Rocksolid Light

Welcome to Rocksolid Light

mail  files  register  newsreader  groups  login

Message-ID:  

"It's the best thing since professional golfers on 'ludes." -- Rick Obidiah


computers / comp.sys.apple2 / NES games on Apple IIgs

SubjectAuthor
o NES games on Apple IIgsD Finnigan

1
NES games on Apple IIgs

<dog_cow-1713544951@macgui.com>

  copy mid

https://news.novabbs.org/computers/article-flat.php?id=6729&group=comp.sys.apple2#6729

  copy link   Newsgroups: comp.sys.apple2
Path: i2pn2.org!i2pn.org!eternal-september.org!feeder3.eternal-september.org!news.eternal-september.org!.POSTED!not-for-mail
From: dog_cow@macgui.com (D Finnigan)
Newsgroups: comp.sys.apple2
Subject: NES games on Apple IIgs
Date: Fri, 19 Apr 2024 16:42:33 -0000 (UTC)
Organization: Mac GUI
Lines: 155
Message-ID: <dog_cow-1713544951@macgui.com>
MIME-Version: 1.0
Content-Type: text/plain; charset=UTF-8
Content-Transfer-Encoding: 8bit
Injection-Date: Fri, 19 Apr 2024 18:42:34 +0200 (CEST)
Injection-Info: dont-email.me; posting-host="150edc286f130dcb2685913b6d9fd5ae";
logging-data="3266156"; mail-complaints-to="abuse@eternal-september.org"; posting-account="U2FsdGVkX19r7InQv7n337uex/3kQkFZ"
User-Agent: Mac GUI Usenet
Cancel-Lock: sha1:kAGWxOZQgZz8PuuBVgRHjK6lVOE=
 by: D Finnigan - Fri, 19 Apr 2024 16:42 UTC

Last week, Lucas Scharenbroich (Super Mario GTE fame) released silky-gs
which he calls "an NES runtime for the Apple IIgs that provides a NES PPU
and APU compatibility layer."

https://github.com/lscharen/silky-gs

Here are some of his remarks on development:

---

Fixed a long-standing rendering issue.  Left half of the video is the
"jitter", right side is fixed.

Since practically I can only render graphics on byte boundaries on the IIgs,
the NES graphics are effectively snapped to even pixel boundaries.  I
noticed that there are quite a few cases where the sprites look "jittery" or
don't exactly line up with their expected positions.  Turns out there
were two bugs.

First, I had been naively clamping both the scroll position and the sprite
horizontal coordinates.  This is not correct when both of the values are odd
in their original NES coordinates, e.g. scroll_x = 1 and sprite_x = 49.  In
this case the sprite should be placed up at x = 50 (byte 25) to align with
the background, but was being clamped to x = 48 instead.  This fix corrected
the calculation, but the jittering was still present.
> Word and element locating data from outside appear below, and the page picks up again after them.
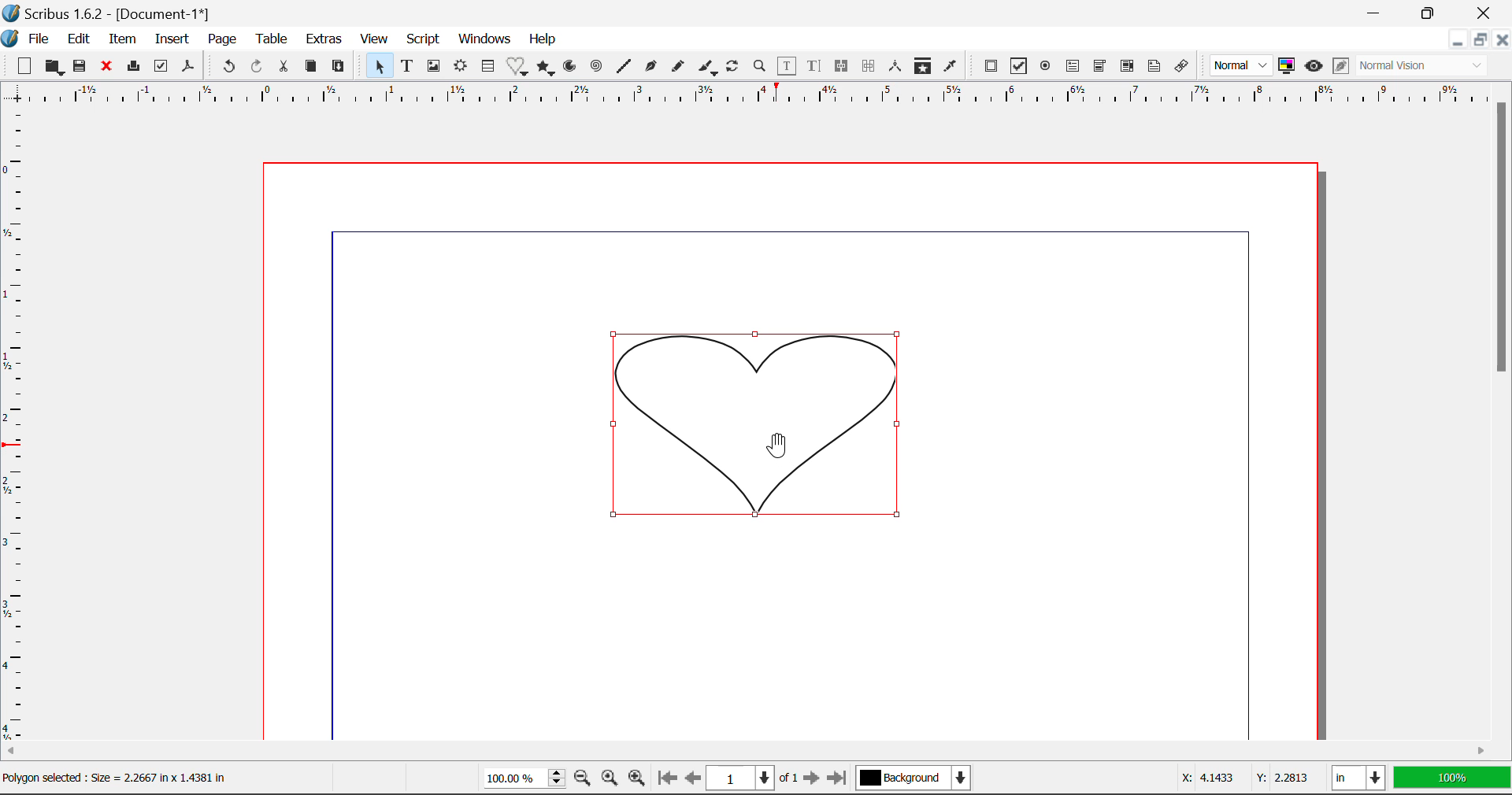  What do you see at coordinates (762, 68) in the screenshot?
I see `Zoom` at bounding box center [762, 68].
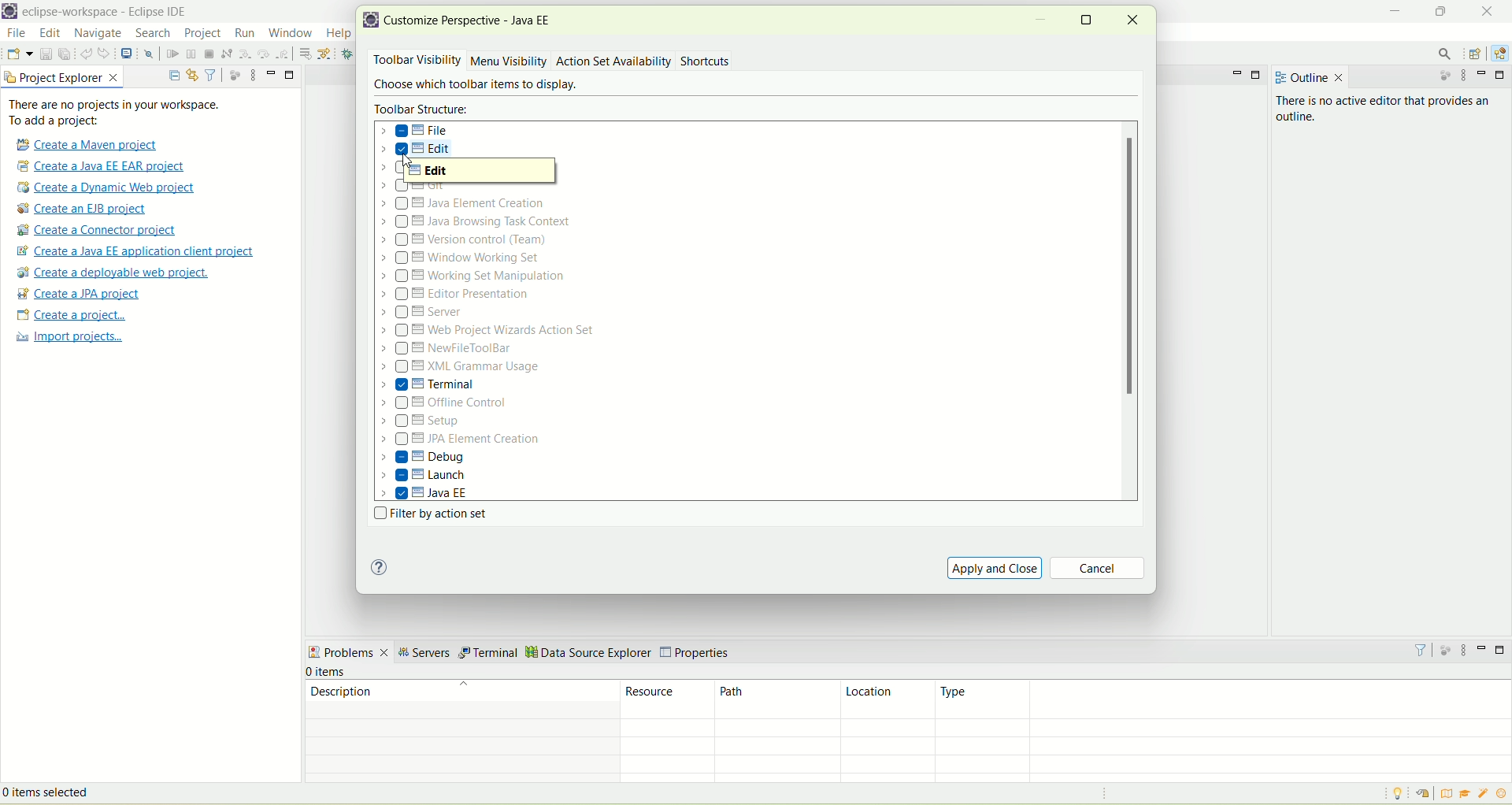 Image resolution: width=1512 pixels, height=805 pixels. What do you see at coordinates (283, 54) in the screenshot?
I see `step return` at bounding box center [283, 54].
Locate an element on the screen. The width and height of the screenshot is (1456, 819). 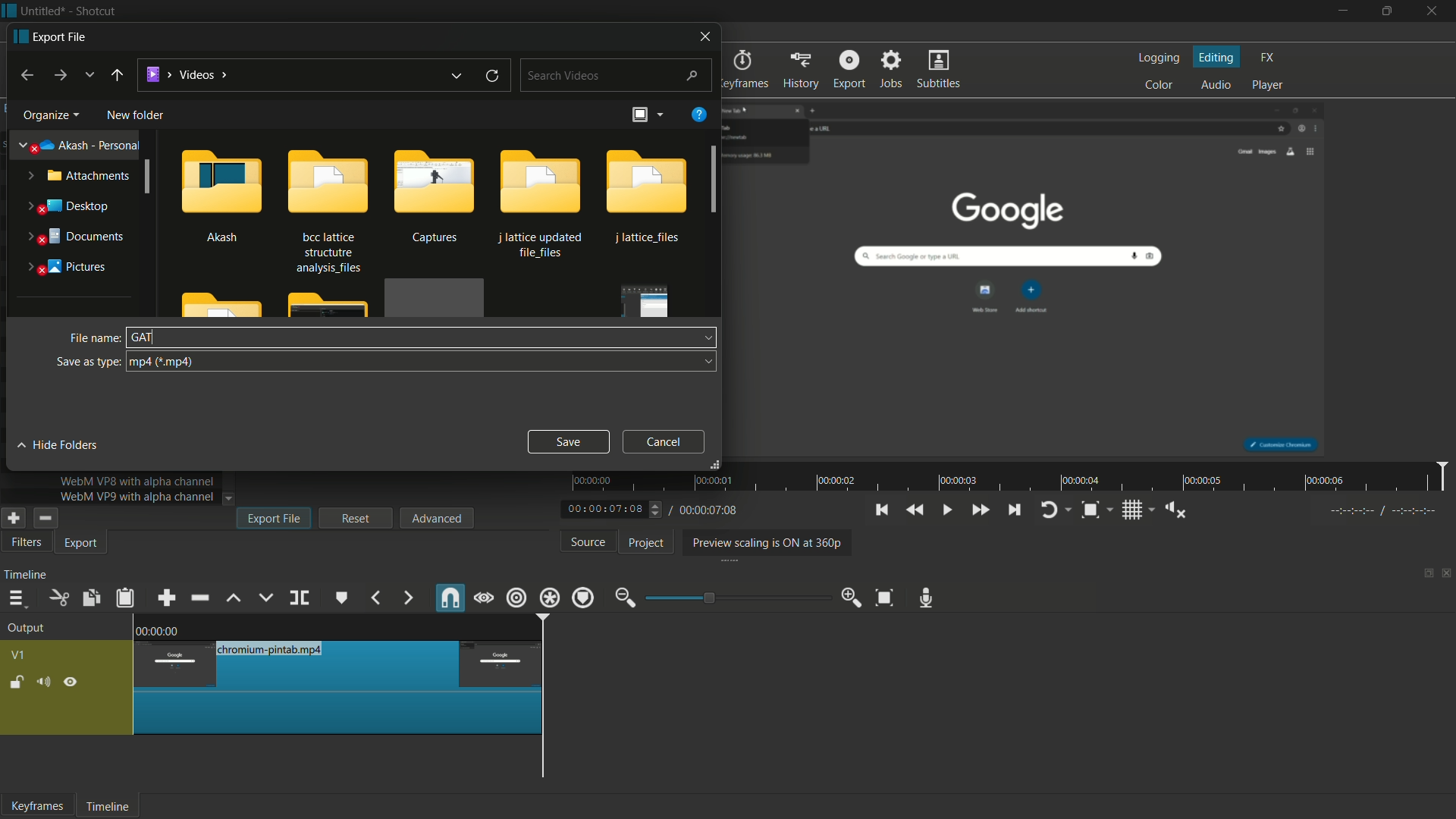
new folder is located at coordinates (135, 116).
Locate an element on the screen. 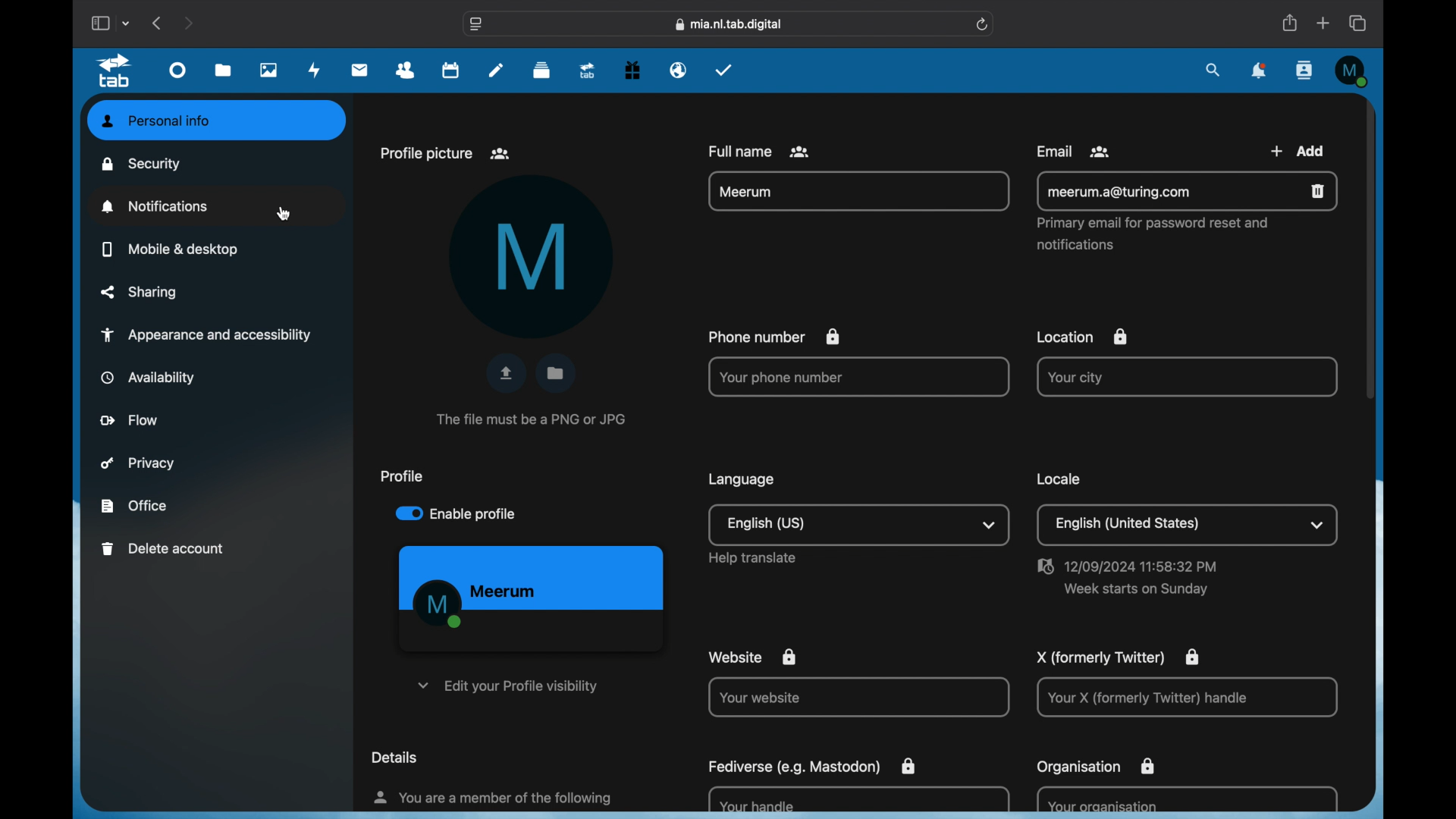 Image resolution: width=1456 pixels, height=819 pixels. show sidebar is located at coordinates (99, 24).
The second bug was more subtle.  In the Super Mario Bros ROM, the sprite
data is uploaded to the PPU at the start of each frame and then the scroll
positions are set just before exiting the NMI handler mid-frame right after
the status bar.  In order to optimize my rendering, I had been ignoring the
sprite data upload and reading them directly from the game's RAM just before
blitting to the screen.  However, my code only gets control after the ROM
has executed and it has already calculated the sprite positions for the next
frame at that point.  So my code was always reading the sprite data one
frame ahead of the scroll position.

I resolved this by falling back and actually performing the data copy.  I'll
find a way to remove it later because it's quite the performance hog since
even copying the 256 bytes of data in an unrolled loop takes ~2,500 cycles
and this copy is happening during every VBL interrupt instead of just when
the IIgs code tries to render the screen. This ends up burning nearly
100,000 extra cycles per seconds -- a fair chunk of the entire CPU budget,
but working around it will be a game-specific tweak and not a generic
improvement to the runtime.

--------------

And to show concretely how much CPU time the ROM code consumes. Here's
Balloon Fight running at stock speeds with a red border that starts when the
framework calls the NES interrupt vector and clears it back once control
returns.

Once the gameplay starts more than half of the CPU time is spent running the
ROM code, so I'm actually pretty happy getting the frame rates we do.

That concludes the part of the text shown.